OK, but what about the underline? The hyphens are essential in English as well, but as I said, published music for English (and all other European languages) does *not* combine hyphens with melisma lines. Melisma lines are *only* used for final syllables of words. Melismas occur within words obviously, but we simply do not use melisma lines for this - we just use the hyphen. The fact that the syllable represents a melisma is obvious from the fact that there is a hyphen (indicating the word continues) but no syllable on the next note. The melisma line would just be superfluous - it wouldn't tell you anything that is not already obvious.

See for example:

AngelsWeHaveHeardOnHighGuitarChords-1.jpg

In reply to by Jojo-Schmitz

That's just a graphic I pasted from elsewhere, showing the conventional way that melisma is handled. It wasn't created in MuseScore that I know of.

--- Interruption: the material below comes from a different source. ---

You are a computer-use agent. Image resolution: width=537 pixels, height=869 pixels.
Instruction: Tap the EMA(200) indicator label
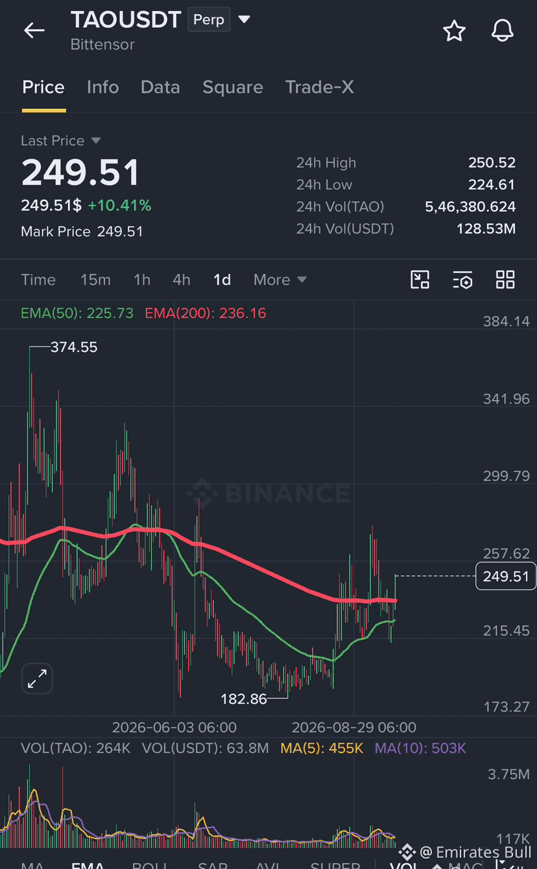[206, 313]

There *are* ways of doing this in MuseScore - for instance, try invisible syllables in the middle of the melisma. Or use hyphen (Ctrl+hyphen) as an actual syllable.

I appreciate efforts to help me understand music notation beyond that which I already know but I think it must be difficult to explain to a non-Thai musician the intricacies of Thai music. Perhaps you can post several different examples of what you want the lyrics to look like and we can then see if there is a generic way of representing them using MuseScore? Just because Western music usually does things a certain way doesn't mean we can't do it differently using the tools provided by MuseScore.

In reply to by underquark

Musically the melodies are painless to transcribe in Western notation. They're usually in a pentatonic scale and can be fit into measures with a time signature that rarely changes. It's the romanized lyrics — Roman-letter spelling, in other words — that have given me trouble when they are notated as lyrics to the melodies.

By the way, this is Taiwanese, from Taiwan, not Thai from Thailand. Taiwanese is written in the script represented as "zh-min-nan" (Mǐnnánhuà, Southern Min) in modern computing. There's a growing semi-standard body of text at http://zh-min-nan.wikipedia.org/. It can also be written in Chinese characters, but there is considerable ambiguity that way, so for purposes of transcription, romanization is better.

Please excuse the major cultural gaff. In my defence, I had been looking for a font with extra lines (underscores, overscores between letters) and probably had looked at a Thai one.